Three aliases name three roles in the query: e is the employee, m is the manager (also from employees), and d is the department from departments. The self-join supplies the manager name; a second, ordinary join supplies the department name.

Clause by clause

  • SELECT e.name AS employee_name, m.name AS manager_name, d.name AS department_name pulls name from each of the three aliases. Three different roles, three labeled columns.
  • FROM employees e reads employees in the employee role.
  • JOIN employees m ON e.manager_id = m.id reads employees again in the manager role. This is the self-join; both sides reference the same physical table, distinguished only by the aliases.
  • JOIN departments d ON e.department_id = d.id reads departments and links each employee to their department. The join is on the employee's department_id, not the manager's — the prompt asks for the department the employee belongs to.
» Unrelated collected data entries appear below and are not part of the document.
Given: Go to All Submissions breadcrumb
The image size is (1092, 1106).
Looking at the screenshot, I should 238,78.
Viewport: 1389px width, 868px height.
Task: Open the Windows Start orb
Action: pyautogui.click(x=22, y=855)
Why this and not JOIN departments d ON m.department_id = d.id

Which alias the department join keys to decides whose department appears in the result. e.department_id = d.id pairs each row with the employee's department (Marcus Reid → Engineering). m.department_id = d.id would pair each row with the manager's department instead (Marcus Reid → whatever department Sarah Chen sits in). The prompt asks for the employee's department, so the join keys to e.

The trap

Once two aliases share a foreign key column (department_id), every downstream join has to commit to one of them. The query parses either way and returns the same column count and similar row count, so the mistake doesn't surface as an error. Trace which role the prompt is asking about before writing the second join's ON clause.

You practiced combining a self-join with a regular join. Aliases keep the roles distinct — e, m, and d each name a different participant, even when two of them come from the same table.